After locating the line with "Click the highest wind speed peak on domingo" in the data that follows, return it and every later line exactly, up to and including the line with "Given: Open the PNG file format dropdown".

§ **Data extracted from a collection**:
>>>

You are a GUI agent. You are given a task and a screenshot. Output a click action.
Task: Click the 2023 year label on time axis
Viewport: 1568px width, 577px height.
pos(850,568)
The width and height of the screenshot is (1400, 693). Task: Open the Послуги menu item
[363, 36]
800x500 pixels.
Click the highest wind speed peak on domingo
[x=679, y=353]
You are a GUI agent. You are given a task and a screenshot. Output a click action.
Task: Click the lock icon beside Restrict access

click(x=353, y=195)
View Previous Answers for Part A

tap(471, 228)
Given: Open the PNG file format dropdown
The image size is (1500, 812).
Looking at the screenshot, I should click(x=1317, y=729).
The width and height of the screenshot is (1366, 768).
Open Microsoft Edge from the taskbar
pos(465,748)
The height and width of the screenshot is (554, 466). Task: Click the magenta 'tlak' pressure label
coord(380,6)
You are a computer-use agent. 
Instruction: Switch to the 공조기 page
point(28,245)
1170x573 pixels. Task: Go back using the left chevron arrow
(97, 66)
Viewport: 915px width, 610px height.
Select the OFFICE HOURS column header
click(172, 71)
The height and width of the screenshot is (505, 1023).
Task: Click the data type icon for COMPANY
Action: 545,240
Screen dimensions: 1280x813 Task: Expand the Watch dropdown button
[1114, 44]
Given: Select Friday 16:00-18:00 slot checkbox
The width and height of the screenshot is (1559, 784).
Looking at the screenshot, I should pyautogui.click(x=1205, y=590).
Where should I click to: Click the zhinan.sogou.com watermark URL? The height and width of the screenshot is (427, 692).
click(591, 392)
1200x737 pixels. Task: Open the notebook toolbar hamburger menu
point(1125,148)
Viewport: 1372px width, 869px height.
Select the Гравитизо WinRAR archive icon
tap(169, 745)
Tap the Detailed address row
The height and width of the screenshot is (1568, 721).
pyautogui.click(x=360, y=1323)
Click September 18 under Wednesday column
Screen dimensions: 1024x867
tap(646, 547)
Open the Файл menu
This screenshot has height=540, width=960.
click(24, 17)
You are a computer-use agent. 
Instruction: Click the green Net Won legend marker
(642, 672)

<<<

§ **WORKED SOLUTION**:
Click the highest wind speed peak on domingo
[x=679, y=353]
You are a GUI agent. You are given a task and a screenshot. Output a click action.
Task: Click the lock icon beside Restrict access

click(x=353, y=195)
View Previous Answers for Part A

tap(471, 228)
Given: Open the PNG file format dropdown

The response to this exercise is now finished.